Medication side effects and concerns about the return of symptoms were reported by patients with bipolar depression to be the leading factors related to decisions about changing a treatment or trying a new one114. Intolerable adverse events are a frequent cause of treatment nonadherence, although events that are often thought of as mild and/or transient by clinicians (e.g. gastrointestinal issues, dry mouth) were reported as the reason for treatment discontinuation for 20–30% of patients who were surveyed by the Depression and Bipolar Support Alliance115. Weight gain was reported as the treatment-emergent event most commonly related to medication discontinuation in real-world treatment; lethargy, anxiety, shaking/trembling and suicidal thoughts were also highly associated with treatment discontinuation. Circadian rhythm disturbance, as shown by sleep alterations during and between episodes of bipolar depression, is another unmet patient need that may represent a risk factor for relapse/recurrence and comorbidity, making it a frequent target of treatment116.
From a clinician’s perspective, better patient education and support, referral to specialist care as necessary, improved treatment effectiveness, and better medication adherence have been identified as pressing clinical needs102. Since bipolar illness is increasingly recognized as an illness that is treated in primary care, complex factors such as diagnosis, psychiatric comorbidities, greater suicide risk and confusion about appropriate treatment may become impediments to treatment success117. Knowing the specific symptoms that differentiate bipolar and unipolar depression, using screening tools to aid diagnosis and using evidence-based treatment guidelines, which recommend ongoing symptom/side-effect monitoring, psychosocial interventions, medication monitoring, and dose adjustment or switching to a different oral antipsychotic, may help improve treatment adherence for patients in clinical practice and ease some burdens for primary care providers117,118.

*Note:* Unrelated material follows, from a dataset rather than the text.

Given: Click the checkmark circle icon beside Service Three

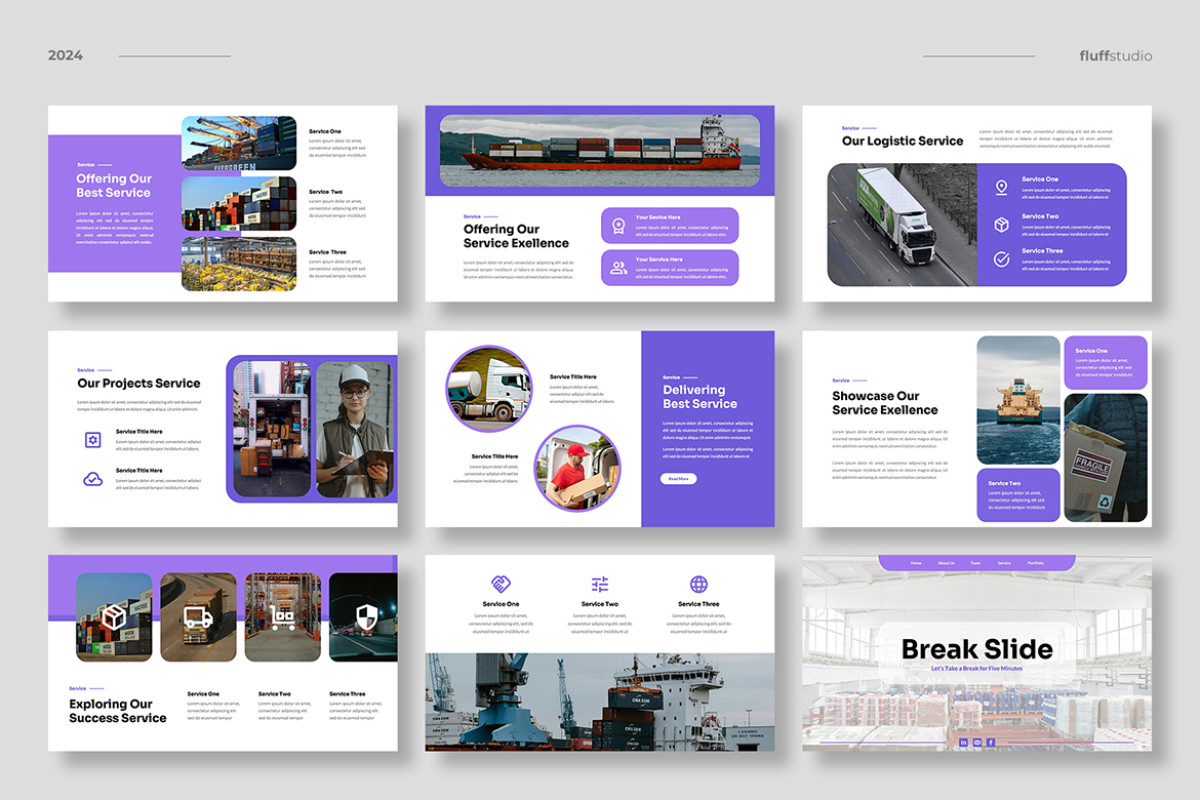Looking at the screenshot, I should (1002, 258).
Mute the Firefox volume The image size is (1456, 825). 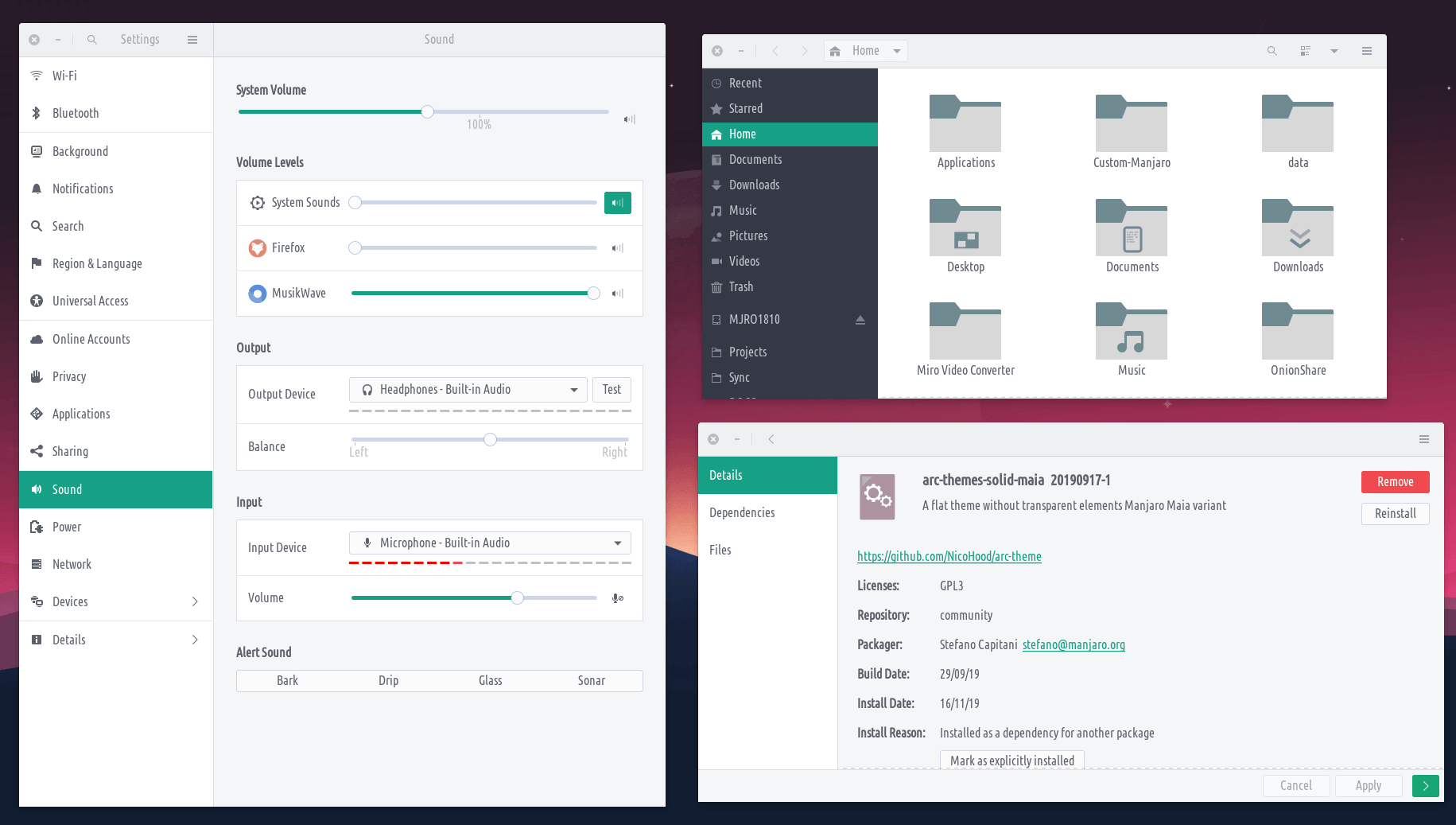point(617,248)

Caregivers also experience considerable burdens (e.g. depression, work disruption) that adversely affect patient recovery and the home environment102, highlighting the need for a strong alliance among the patient, the family and the mental health provider113. To meet patient and caregiver needs, clinicians should rely on evidence-based practices in the clinic and seek out education pertaining to accurate diagnosis and appropriate treatment102.